The new year has delivered a one-two punch of bad news about the world’s oceans.
Not only did 2018 turn out to be the oceans’ warmest year on record, but scientists realized that oceans are also heating up 40% faster than they’d previously thought. What’s more, research has found that the Antarctic ice sheet is melting nearly six times as fast as it did in the 1980s.
So when a viral photo challenge emerged in which people on social media juxtapose pictures of themselves from 2009 and 2019, some environmentalists seized on the opportunity to highlight Earth’s own “10-year challenge.”
Sites like Reddit and Instagram have exploded with posts calling for greater public awareness about the effects of climate change. While the original challenge is meant to provide a visual representation of the way someone has matured or changed, the climate-change versions convey a more serious message: This is the 10-year challenge we need to focus on.
Many of the 10-year comparison photos show melting glaciers, one of the most visually dramatic effects of a warming planet.
Melting glaciers mean the North Pole and the South Pole are slowly getting makeovers (and not the good kind). In a worst-case scenario, called a “pulse,” warmer water could cause the glaciers holding back Antarctica’s and Greenland’s ice sheets to collapse. That would send massive quantities of ice into the oceans, potentially leading to rapid sea-level rise around the world.
If a pulse were to happen, the sea level in South Florida could increase by 10 to 30 feet by 2100. But because water, like most things, expands when it warms, sea-level rise is inevitable even if the ice sheets don’t melt – the oceans absorb 93% of the extra heat that greenhouse gases trap in the atmosphere.
It’s one thing to talk about these threats in the abstract. But it’s a different ball game when we see visual evidence.

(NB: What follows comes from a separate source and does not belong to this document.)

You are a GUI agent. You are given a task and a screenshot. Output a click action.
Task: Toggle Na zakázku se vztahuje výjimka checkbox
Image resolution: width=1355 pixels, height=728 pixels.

Glaciologists think that half of Switzerland’s small glaciers – and the streams they feed – will be gone within the next 25 years, according to Reuters.
Of course, the effects of climate change aren’t limited to glaciers.
Coral reefs and the ecosystems they support are dying.
Politicians and celebrities are chiming in about our environmental 10-year challenge, too. Mesut Özil, who plays for Arsenal in the UK’s Premier League and played for the German World Cup team last year, has embraced the message.
In an Instagram post, Sen. Cory Booker of New Jersey wrote, “If we want to pass on a sustainable healthy world to the next generation, we need to have started yesterday.
Like Booker, many people are pointing out that humanity may have only one more 10-year challenge’s worth of time to act on climate change before it’ll be too late to meet the world’s goals.